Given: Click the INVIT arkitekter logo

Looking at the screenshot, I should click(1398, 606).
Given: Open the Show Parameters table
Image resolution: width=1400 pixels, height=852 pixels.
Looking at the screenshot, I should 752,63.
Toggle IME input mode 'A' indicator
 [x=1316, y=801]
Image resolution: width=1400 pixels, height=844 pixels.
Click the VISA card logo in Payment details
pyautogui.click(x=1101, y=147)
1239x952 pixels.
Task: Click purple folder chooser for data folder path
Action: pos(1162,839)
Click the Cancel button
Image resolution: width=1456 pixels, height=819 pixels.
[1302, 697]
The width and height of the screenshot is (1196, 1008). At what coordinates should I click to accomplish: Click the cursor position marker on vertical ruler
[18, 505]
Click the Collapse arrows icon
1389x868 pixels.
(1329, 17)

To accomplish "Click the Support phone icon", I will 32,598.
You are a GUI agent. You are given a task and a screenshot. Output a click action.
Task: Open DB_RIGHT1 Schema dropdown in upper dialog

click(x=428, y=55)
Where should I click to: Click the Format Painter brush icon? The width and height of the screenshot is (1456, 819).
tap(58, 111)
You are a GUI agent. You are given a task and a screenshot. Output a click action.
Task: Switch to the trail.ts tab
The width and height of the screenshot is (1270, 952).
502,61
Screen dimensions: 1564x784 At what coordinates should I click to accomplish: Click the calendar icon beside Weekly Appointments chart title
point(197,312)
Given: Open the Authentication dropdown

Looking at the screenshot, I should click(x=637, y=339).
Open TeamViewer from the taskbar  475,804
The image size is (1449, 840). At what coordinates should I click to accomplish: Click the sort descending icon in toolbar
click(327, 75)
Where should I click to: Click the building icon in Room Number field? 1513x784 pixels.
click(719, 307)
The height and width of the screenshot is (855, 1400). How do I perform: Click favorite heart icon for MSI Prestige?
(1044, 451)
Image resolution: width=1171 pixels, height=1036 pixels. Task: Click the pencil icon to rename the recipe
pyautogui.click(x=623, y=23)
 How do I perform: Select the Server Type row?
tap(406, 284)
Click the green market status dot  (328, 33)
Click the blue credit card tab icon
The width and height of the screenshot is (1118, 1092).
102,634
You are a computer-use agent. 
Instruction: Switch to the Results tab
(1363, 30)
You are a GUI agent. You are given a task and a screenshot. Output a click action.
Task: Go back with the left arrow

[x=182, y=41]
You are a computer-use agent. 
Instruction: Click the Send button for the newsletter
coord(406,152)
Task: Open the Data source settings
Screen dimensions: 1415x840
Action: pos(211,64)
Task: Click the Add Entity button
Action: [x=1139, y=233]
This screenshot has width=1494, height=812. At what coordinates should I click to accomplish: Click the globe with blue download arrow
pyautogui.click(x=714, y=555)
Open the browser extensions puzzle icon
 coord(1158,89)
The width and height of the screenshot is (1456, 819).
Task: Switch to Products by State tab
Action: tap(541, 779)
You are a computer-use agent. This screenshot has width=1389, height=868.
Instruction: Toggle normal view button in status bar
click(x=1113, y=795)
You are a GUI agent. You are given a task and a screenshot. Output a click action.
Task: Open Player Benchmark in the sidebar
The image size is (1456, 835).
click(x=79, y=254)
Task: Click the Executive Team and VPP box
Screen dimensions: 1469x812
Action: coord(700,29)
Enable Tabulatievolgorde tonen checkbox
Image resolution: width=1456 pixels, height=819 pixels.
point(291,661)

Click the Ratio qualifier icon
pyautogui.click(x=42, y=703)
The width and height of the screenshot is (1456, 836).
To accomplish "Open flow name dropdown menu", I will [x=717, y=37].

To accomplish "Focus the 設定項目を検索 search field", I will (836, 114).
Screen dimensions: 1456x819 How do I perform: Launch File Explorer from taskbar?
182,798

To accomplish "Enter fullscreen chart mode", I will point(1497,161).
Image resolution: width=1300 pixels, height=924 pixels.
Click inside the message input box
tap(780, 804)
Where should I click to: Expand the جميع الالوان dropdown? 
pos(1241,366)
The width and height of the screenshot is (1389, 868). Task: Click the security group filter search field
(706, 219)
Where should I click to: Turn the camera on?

» **What to work on**: An exact copy of every record is needed.

» **The completed task**:
Given: Click the INVIT arkitekter logo

Looking at the screenshot, I should click(1398, 606).
Given: Open the Show Parameters table
Image resolution: width=1400 pixels, height=852 pixels.
Looking at the screenshot, I should 752,63.
Toggle IME input mode 'A' indicator
 [x=1316, y=801]
Image resolution: width=1400 pixels, height=844 pixels.
Click the VISA card logo in Payment details
pyautogui.click(x=1101, y=147)
1239x952 pixels.
Task: Click purple folder chooser for data folder path
Action: pos(1162,839)
Click the Cancel button
Image resolution: width=1456 pixels, height=819 pixels.
[1302, 697]
The width and height of the screenshot is (1196, 1008). At what coordinates should I click to accomplish: Click the cursor position marker on vertical ruler
[18, 505]
Click the Collapse arrows icon
1389x868 pixels.
(1329, 17)

To accomplish "Click the Support phone icon", I will 32,598.
You are a GUI agent. You are given a task and a screenshot. Output a click action.
Task: Open DB_RIGHT1 Schema dropdown in upper dialog

click(x=428, y=55)
Where should I click to: Click the Format Painter brush icon? The width and height of the screenshot is (1456, 819).
tap(58, 111)
You are a GUI agent. You are given a task and a screenshot. Output a click action.
Task: Switch to the trail.ts tab
The width and height of the screenshot is (1270, 952).
502,61
Screen dimensions: 1564x784 At what coordinates should I click to accomplish: Click the calendar icon beside Weekly Appointments chart title
point(197,312)
Given: Open the Authentication dropdown

Looking at the screenshot, I should click(x=637, y=339).
Open TeamViewer from the taskbar  475,804
The image size is (1449, 840). At what coordinates should I click to accomplish: Click the sort descending icon in toolbar
click(327, 75)
Where should I click to: Click the building icon in Room Number field? 1513x784 pixels.
click(719, 307)
The height and width of the screenshot is (855, 1400). How do I perform: Click favorite heart icon for MSI Prestige?
(1044, 451)
Image resolution: width=1171 pixels, height=1036 pixels. Task: Click the pencil icon to rename the recipe
pyautogui.click(x=623, y=23)
 How do I perform: Select the Server Type row?
tap(406, 284)
Click the green market status dot  (328, 33)
Click the blue credit card tab icon
The width and height of the screenshot is (1118, 1092).
102,634
You are a computer-use agent. 
Instruction: Switch to the Results tab
(1363, 30)
You are a GUI agent. You are given a task and a screenshot. Output a click action.
Task: Go back with the left arrow

[x=182, y=41]
You are a computer-use agent. 
Instruction: Click the Send button for the newsletter
coord(406,152)
Task: Open the Data source settings
Screen dimensions: 1415x840
Action: pos(211,64)
Task: Click the Add Entity button
Action: [x=1139, y=233]
This screenshot has width=1494, height=812. At what coordinates should I click to accomplish: Click the globe with blue download arrow
pyautogui.click(x=714, y=555)
Open the browser extensions puzzle icon
 coord(1158,89)
The width and height of the screenshot is (1456, 819).
Task: Switch to Products by State tab
Action: tap(541, 779)
You are a computer-use agent. This screenshot has width=1389, height=868.
Instruction: Toggle normal view button in status bar
click(x=1113, y=795)
You are a GUI agent. You are given a task and a screenshot. Output a click action.
Task: Open Player Benchmark in the sidebar
The image size is (1456, 835).
click(x=79, y=254)
Task: Click the Executive Team and VPP box
Screen dimensions: 1469x812
Action: coord(700,29)
Enable Tabulatievolgorde tonen checkbox
Image resolution: width=1456 pixels, height=819 pixels.
point(291,661)

Click the Ratio qualifier icon
pyautogui.click(x=42, y=703)
The width and height of the screenshot is (1456, 836).
To accomplish "Open flow name dropdown menu", I will [x=717, y=37].

To accomplish "Focus the 設定項目を検索 search field", I will (836, 114).
Screen dimensions: 1456x819 How do I perform: Launch File Explorer from taskbar?
182,798

To accomplish "Enter fullscreen chart mode", I will point(1497,161).
Image resolution: width=1300 pixels, height=924 pixels.
Click inside the message input box
tap(780, 804)
Where should I click to: Expand the جميع الالوان dropdown? 
pos(1241,366)
The width and height of the screenshot is (1389, 868). Task: Click the security group filter search field
(706, 219)
Where should I click to: Turn the camera on?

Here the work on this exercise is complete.